▶ _ASSIGNED TASK_:
Copy task for the material below: print the line with "At what coordinates should I click to accomplish: Click" and every line after it to the end, exactly as written, without the pictures.

▶ _RECORD EXCERPTS_:

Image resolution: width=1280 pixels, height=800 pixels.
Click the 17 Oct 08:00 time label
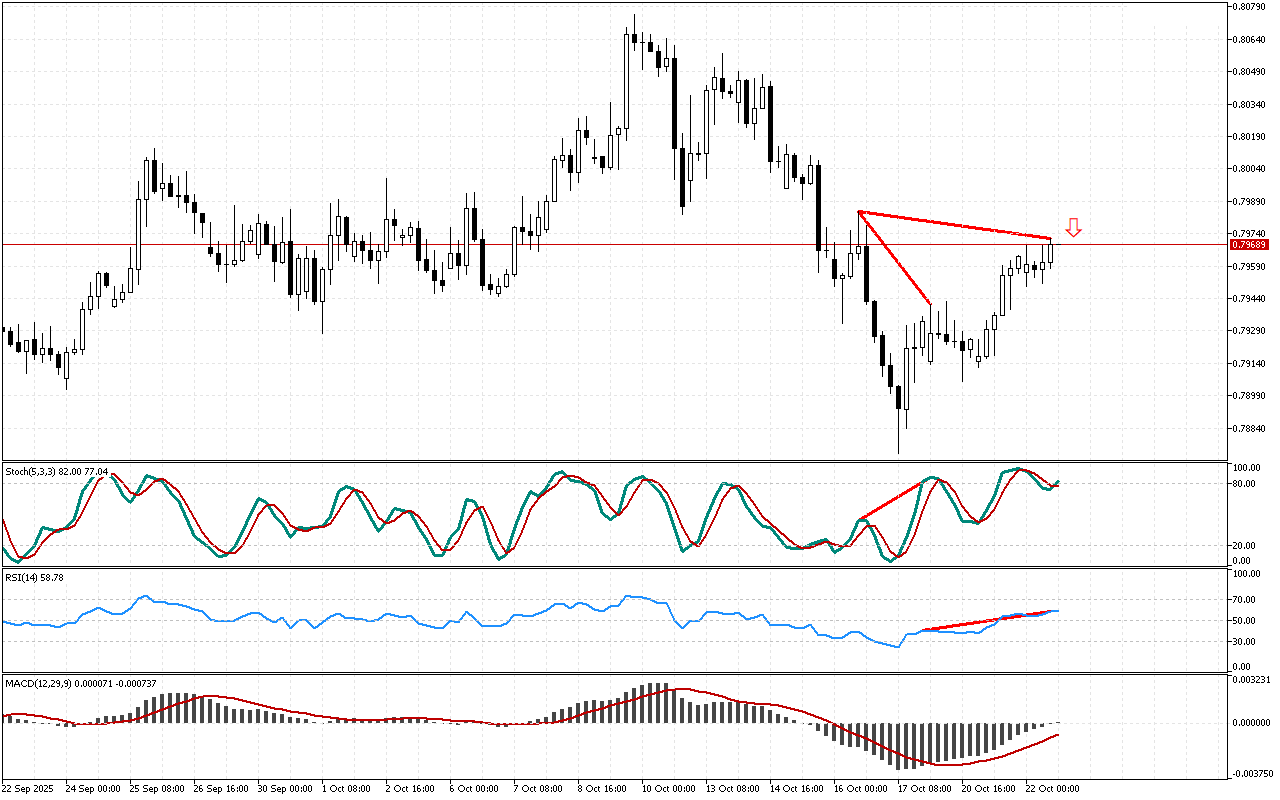point(924,789)
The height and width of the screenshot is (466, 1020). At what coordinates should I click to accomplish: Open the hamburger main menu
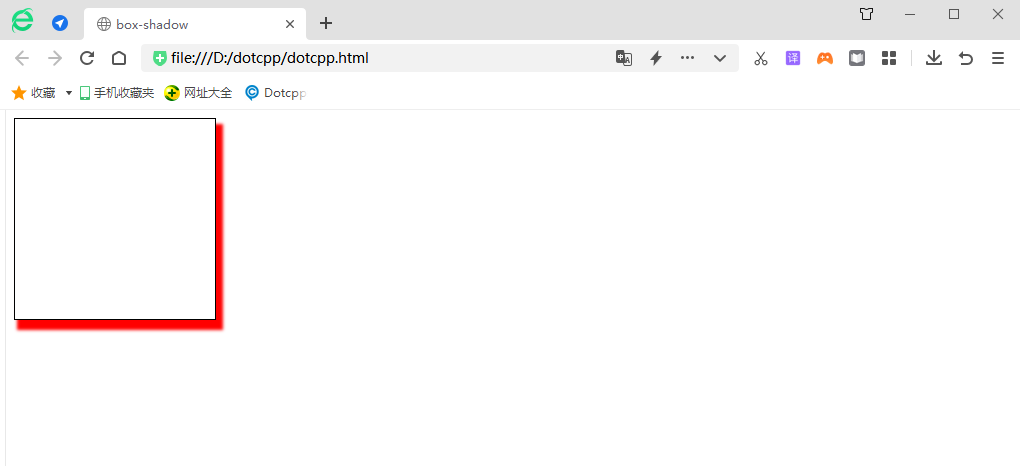tap(998, 58)
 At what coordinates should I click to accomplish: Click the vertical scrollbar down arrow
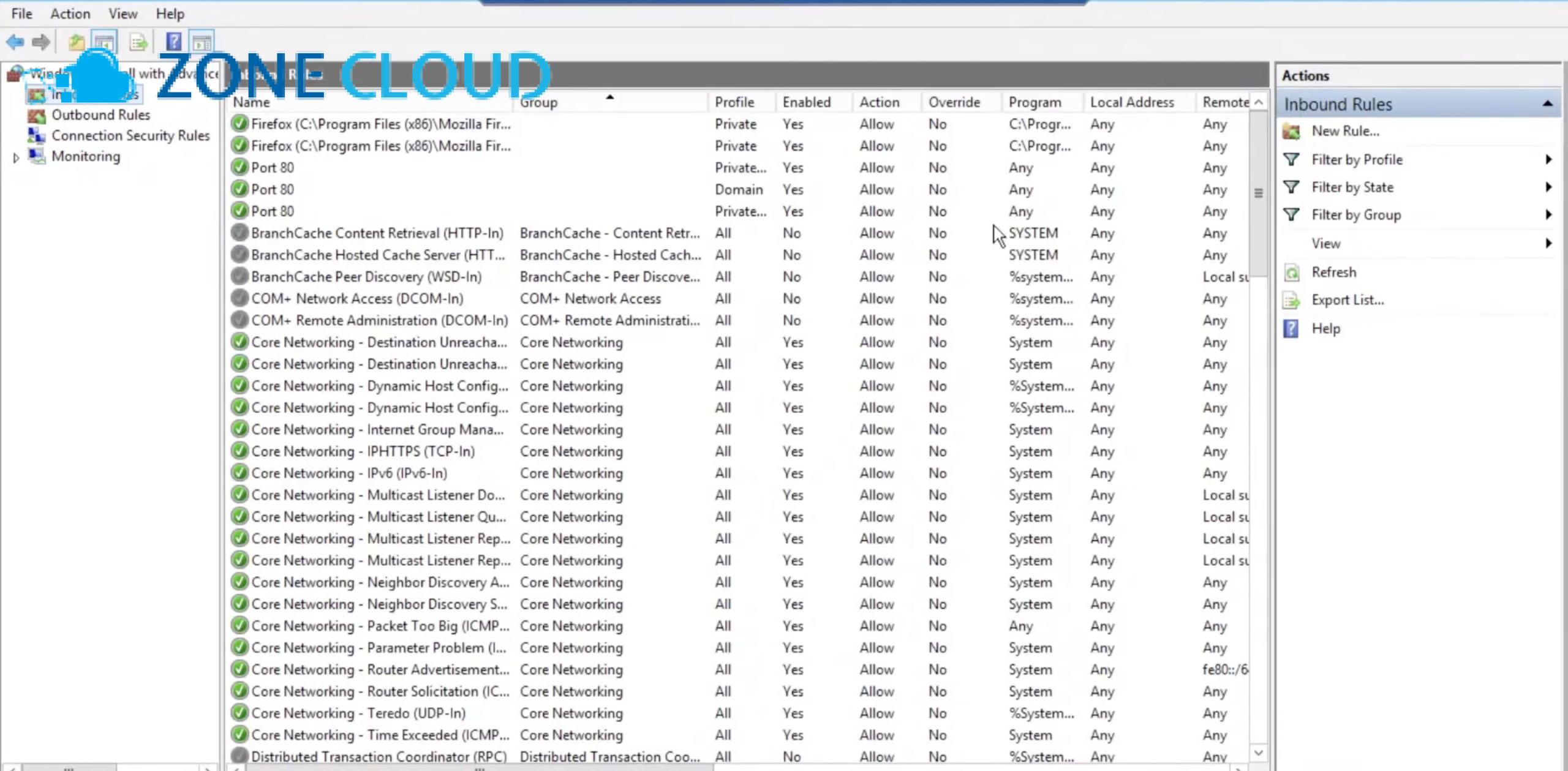[1259, 753]
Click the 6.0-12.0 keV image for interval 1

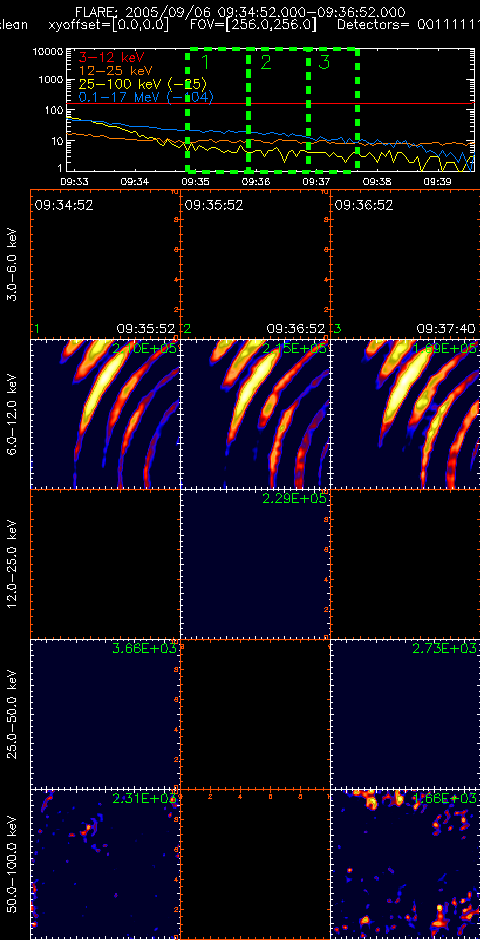point(105,414)
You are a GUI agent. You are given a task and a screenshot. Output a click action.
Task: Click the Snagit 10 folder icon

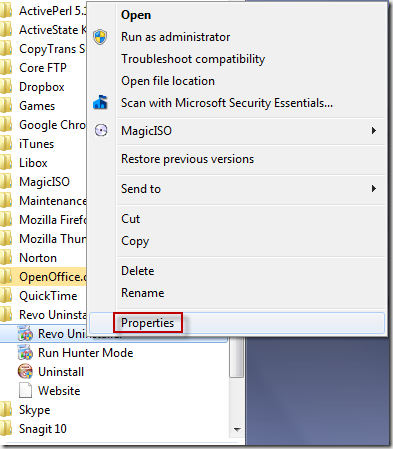pyautogui.click(x=6, y=429)
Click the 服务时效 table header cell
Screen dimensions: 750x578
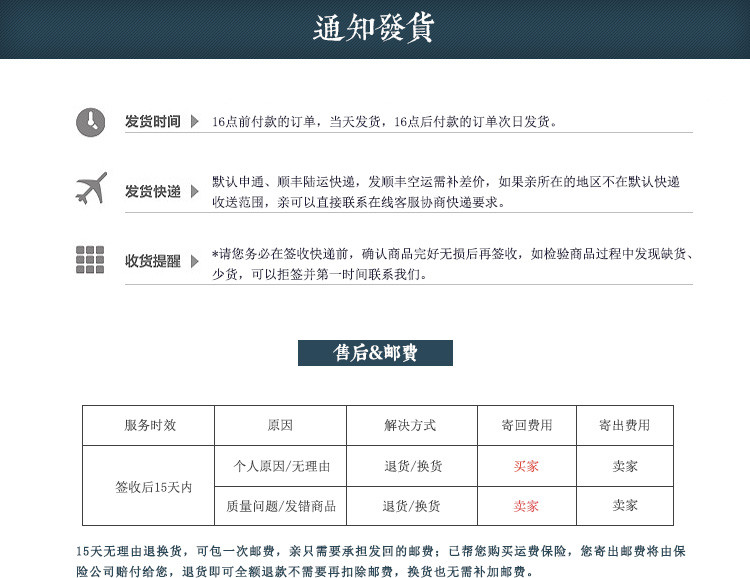coord(149,425)
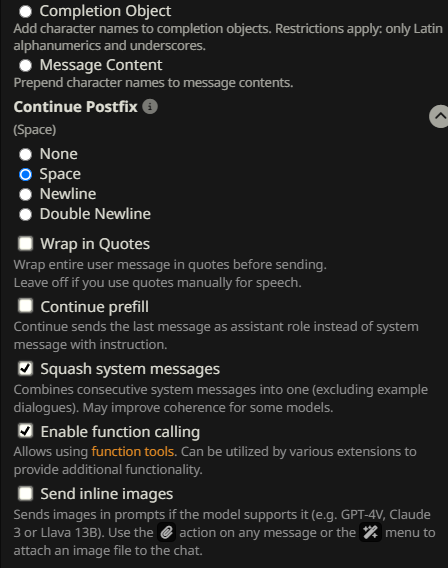The width and height of the screenshot is (448, 568).
Task: Click the scroll-to-top chevron button
Action: click(439, 116)

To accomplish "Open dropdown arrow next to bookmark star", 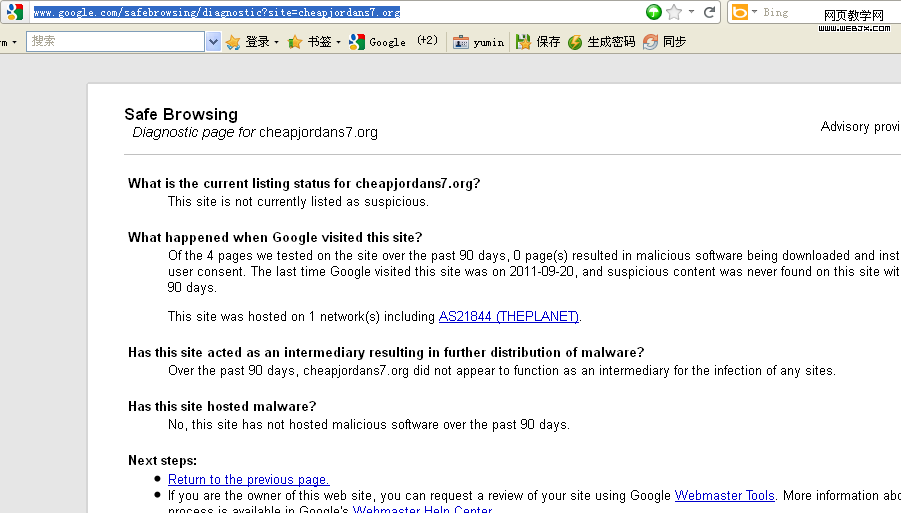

▶ _RESPONSE TO THE EXERCISE_:
 At what coordinates should I click to accomplish: Click the vertical scrollbar down arrow
[1259, 753]
Click the 6.0-12.0 keV image for interval 1

point(105,414)
You are a GUI agent. You are given a task and a screenshot. Output a click action.
Task: Click the Snagit 10 folder icon

pyautogui.click(x=6, y=429)
Click the 服务时效 table header cell
Screen dimensions: 750x578
coord(149,425)
The width and height of the screenshot is (448, 568).
Task: Click the scroll-to-top chevron button
Action: click(439, 116)

To accomplish "Open dropdown arrow next to bookmark star", 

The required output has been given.